Spain. 24.01.2022

Author: Arnaud Rippol

#### Introduction

Pendulums are systems often used in Control Theory or Reinforcement Learning as benchmarks examples to prove the efficiency of some methods or algorithms. The first basic problem one may want to solve is the stabilization problem: starting from the upward, unstable position, a small control is applied to maintain the pendulum in equilibrium. The swinging-up problem is more complex: this time, the pendulum starts from the bottom position, and we want to apply a control to reach the upward position and to stay there.

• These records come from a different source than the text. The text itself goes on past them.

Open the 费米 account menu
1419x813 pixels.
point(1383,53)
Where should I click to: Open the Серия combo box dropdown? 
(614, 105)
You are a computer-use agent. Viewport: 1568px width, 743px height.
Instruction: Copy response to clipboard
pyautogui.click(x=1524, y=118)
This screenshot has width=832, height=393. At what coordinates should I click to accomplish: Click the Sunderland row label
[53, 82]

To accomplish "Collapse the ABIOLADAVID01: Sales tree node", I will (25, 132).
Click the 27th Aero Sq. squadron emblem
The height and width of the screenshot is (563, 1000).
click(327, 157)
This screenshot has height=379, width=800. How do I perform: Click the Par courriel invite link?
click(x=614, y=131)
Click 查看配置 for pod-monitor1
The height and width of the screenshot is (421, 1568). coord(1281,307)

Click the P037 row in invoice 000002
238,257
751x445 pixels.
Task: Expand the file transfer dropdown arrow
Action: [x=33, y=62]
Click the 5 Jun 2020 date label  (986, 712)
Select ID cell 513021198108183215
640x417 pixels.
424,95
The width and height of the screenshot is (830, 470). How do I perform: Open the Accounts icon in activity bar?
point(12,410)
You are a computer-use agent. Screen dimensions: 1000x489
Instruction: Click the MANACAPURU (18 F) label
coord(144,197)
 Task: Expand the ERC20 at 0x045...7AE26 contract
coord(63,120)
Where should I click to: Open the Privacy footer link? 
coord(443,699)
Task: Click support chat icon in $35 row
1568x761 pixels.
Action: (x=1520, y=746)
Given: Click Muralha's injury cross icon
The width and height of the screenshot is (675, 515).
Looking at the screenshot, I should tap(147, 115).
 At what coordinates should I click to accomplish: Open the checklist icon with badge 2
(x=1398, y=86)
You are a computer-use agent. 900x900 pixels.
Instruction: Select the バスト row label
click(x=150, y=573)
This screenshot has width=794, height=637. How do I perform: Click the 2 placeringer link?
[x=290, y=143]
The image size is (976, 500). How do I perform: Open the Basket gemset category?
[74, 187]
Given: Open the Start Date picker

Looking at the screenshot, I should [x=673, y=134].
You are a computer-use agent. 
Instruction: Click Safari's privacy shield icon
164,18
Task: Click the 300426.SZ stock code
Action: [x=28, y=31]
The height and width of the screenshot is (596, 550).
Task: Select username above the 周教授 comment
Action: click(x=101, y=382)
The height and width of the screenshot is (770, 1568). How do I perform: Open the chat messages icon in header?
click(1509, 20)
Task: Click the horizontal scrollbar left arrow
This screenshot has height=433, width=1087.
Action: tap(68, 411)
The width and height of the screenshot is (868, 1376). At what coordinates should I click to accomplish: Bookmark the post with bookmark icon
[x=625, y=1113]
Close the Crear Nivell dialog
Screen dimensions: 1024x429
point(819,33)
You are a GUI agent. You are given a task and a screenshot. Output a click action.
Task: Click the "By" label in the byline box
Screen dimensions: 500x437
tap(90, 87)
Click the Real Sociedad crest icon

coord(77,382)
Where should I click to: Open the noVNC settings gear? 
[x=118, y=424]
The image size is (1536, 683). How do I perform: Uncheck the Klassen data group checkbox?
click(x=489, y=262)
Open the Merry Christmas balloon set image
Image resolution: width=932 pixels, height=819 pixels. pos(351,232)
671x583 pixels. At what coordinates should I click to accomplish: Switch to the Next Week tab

Many kinds of pendulums exist. The most simple is a rod with one extremity kept fixed, and with one weight on the other side: one could apply a torque to move the system in oscillations from left to right. In itself, this system is already interesting because of its non-linearity, which means that many techniques cannot perform well far from the two balanced positions and are therefore unable to perform swing-ups.

**Figure 1 –** Pendulum

The equation of the dynamics is

\frac{\partial^2\theta}{\partial t^2} = - \frac{g}{l} \sin\theta (1.1)in which the non-linearity appears in \sin\theta.

From this system, we can extend to multiple pendulums: several identical systems are linked together, the “fixed” extremity of one being the end of another one. These systems add more complexity to our swinging-up problem due to their chaotic aspect: as soon as we have at least a double pendulum, the whole system becomes chaotic, meaning that a small change in the initial conditions leads to a great difference in the dynamics.

However, applying torques is a very direct control of the system, with a direct impact on the angles, which makes the previous problems quite easy to solve. The system investigated here is a double pendulum on a cart.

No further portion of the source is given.